> [Directions for this task] Reproduce all of the entries character for character, while leaving out any pictures they contain.

### Dataset ###

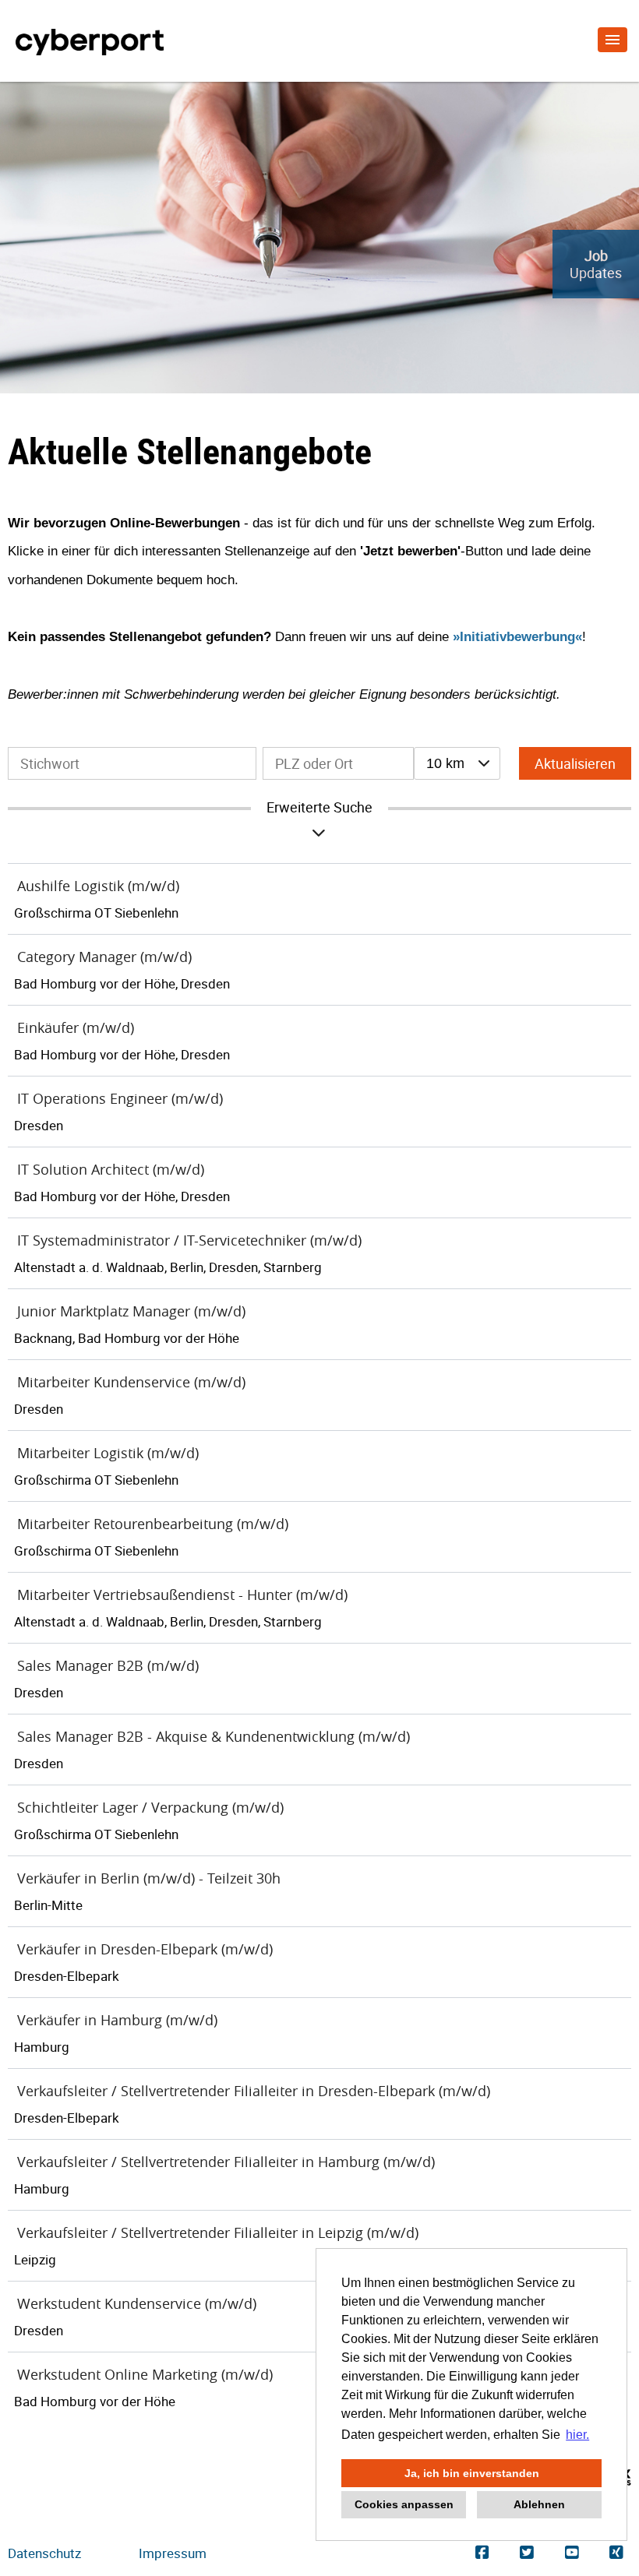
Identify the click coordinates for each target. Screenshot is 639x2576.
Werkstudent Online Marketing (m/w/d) (145, 2374)
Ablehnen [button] (539, 2504)
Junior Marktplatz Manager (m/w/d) (131, 1311)
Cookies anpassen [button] (404, 2504)
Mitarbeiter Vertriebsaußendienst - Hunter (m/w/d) (182, 1594)
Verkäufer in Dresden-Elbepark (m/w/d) (145, 1949)
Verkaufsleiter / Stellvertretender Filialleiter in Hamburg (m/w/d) (226, 2161)
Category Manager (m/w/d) (104, 956)
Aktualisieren (575, 763)
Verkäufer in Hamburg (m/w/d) (117, 2019)
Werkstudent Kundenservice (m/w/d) (136, 2303)
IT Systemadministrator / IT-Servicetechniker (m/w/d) (189, 1240)
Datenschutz (44, 2553)
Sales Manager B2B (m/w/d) (108, 1665)
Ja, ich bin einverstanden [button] (471, 2473)
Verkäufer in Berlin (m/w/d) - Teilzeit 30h (149, 1878)
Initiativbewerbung (517, 636)
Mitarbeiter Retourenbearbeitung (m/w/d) (152, 1523)
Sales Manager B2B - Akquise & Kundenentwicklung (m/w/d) (213, 1736)
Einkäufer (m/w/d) (75, 1027)
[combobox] (457, 763)
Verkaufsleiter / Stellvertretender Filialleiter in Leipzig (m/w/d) (217, 2232)
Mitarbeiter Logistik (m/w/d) (108, 1452)
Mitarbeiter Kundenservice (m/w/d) (131, 1382)
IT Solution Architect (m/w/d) (110, 1169)
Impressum (173, 2553)
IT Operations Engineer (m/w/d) (120, 1098)
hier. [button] (577, 2434)
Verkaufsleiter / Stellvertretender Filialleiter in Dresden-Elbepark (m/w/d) (253, 2090)
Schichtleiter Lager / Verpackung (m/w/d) (150, 1807)
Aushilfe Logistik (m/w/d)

###

> [Problem solution]
Identify the click coordinates for each target. Screenshot is 639x2576.
Werkstudent Online Marketing (m/w/d) (145, 2374)
Ablehnen [button] (539, 2504)
Junior Marktplatz Manager (m/w/d) (131, 1311)
Cookies anpassen [button] (404, 2504)
Mitarbeiter Vertriebsaußendienst - Hunter (m/w/d) (182, 1594)
Verkäufer in Dresden-Elbepark (m/w/d) (145, 1949)
Verkaufsleiter / Stellvertretender Filialleiter in Hamburg (m/w/d) (226, 2161)
Category Manager (m/w/d) (104, 956)
Aktualisieren (575, 763)
Verkäufer in Hamburg (m/w/d) (117, 2019)
Werkstudent Kundenservice (m/w/d) (136, 2303)
IT Systemadministrator / IT-Servicetechniker (m/w/d) (189, 1240)
Datenschutz (44, 2553)
Sales Manager B2B (m/w/d) (108, 1665)
Ja, ich bin einverstanden [button] (471, 2473)
Verkäufer in Berlin (m/w/d) - Teilzeit 30h (149, 1878)
Initiativbewerbung (517, 636)
Mitarbeiter Retourenbearbeitung (m/w/d) (152, 1523)
Sales Manager B2B - Akquise & Kundenentwicklung (m/w/d) (213, 1736)
Einkäufer (m/w/d) (75, 1027)
[combobox] (457, 763)
Verkaufsleiter / Stellvertretender Filialleiter in Leipzig (m/w/d) (217, 2232)
Mitarbeiter Logistik (m/w/d) (108, 1452)
Mitarbeiter Kundenservice (m/w/d) (131, 1382)
IT Solution Architect (m/w/d) (110, 1169)
Impressum (173, 2553)
IT Operations Engineer (m/w/d) (120, 1098)
hier. [button] (577, 2434)
Verkaufsleiter / Stellvertretender Filialleiter in Dresden-Elbepark (m/w/d) (253, 2090)
Schichtleiter Lager / Verpackung (m/w/d) (150, 1807)
Aushilfe Logistik (m/w/d)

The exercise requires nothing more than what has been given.